Saturday, May 18, 2013


Friday, Feb. 01, 1963 Time Magazine
Under the Portuguese, Goa’s virtually duty-free status had ensured it a higher standard of living than neighboring India. Teachers and minor government officials, paid nearly three times as much as their counterparts across the border, could easily afford such imported luxuries as Belgian sausage and $2-a-bottle Scotch whisky. Field laborers carried transistor radios, and peasant women dabbed their ears with Chanel No. 5. A steady stream of ships carried high-grade Goan ore to Europe as well as Japan. “All you had to do to make money,” said one Goan trader, “was to type a few letters.”
But independence from Portugal brought Goa under the control of India’s austerity economy and stifling bureaucracy. About the same time, foreign demand for its iron ore slumped; production dropped from 1,000,000 tons in 1961 to 650,000 tons last year. Wage scales were adjusted downward to an Indian scale, but the cost of living climbed by 3%. Indian import restrictions abruptly cut off the flow of foreign goods, bankrupting many small merchants, and forcing Goans to pay more for Indian merchandise of a lesser quality.
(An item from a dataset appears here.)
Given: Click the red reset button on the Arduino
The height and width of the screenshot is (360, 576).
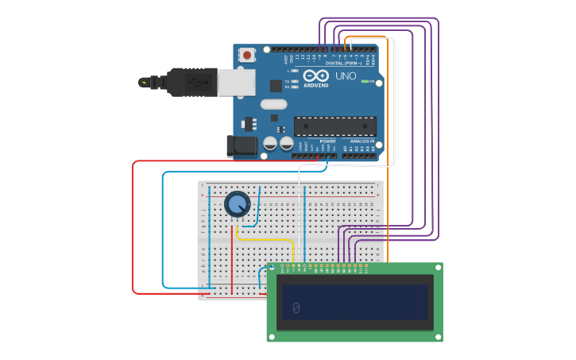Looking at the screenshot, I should [247, 56].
Hesitant Indian officials referred even minor bureaucratic decisions to New Delhi, where they became lost in a labyrinth of red tape. It was over a year before local merchants were allowed to pick up goods imported and paid for before liberation, by which time much of the stuff had rotted away on the docks of Mormugão harbor. Though Portugal oppressively banned all political opposition, it did give Goa a considerable amount of local autonomy. Under New Delhi’s rule, Goa hoped at least to become a separate state. But the neighboring Indian states of Mysore and Maharashtra, covetous of Goa’s economic potential and of Mormugão harbor, which is one of the finest harbors on the subcontinent, have each begun a campaign to annex it.
All in all, morale is low. Grumbled one Goan bitterly: “Under the Portuguese we were considered a province. Under India, to our surprise, we find we are treated like a colony.”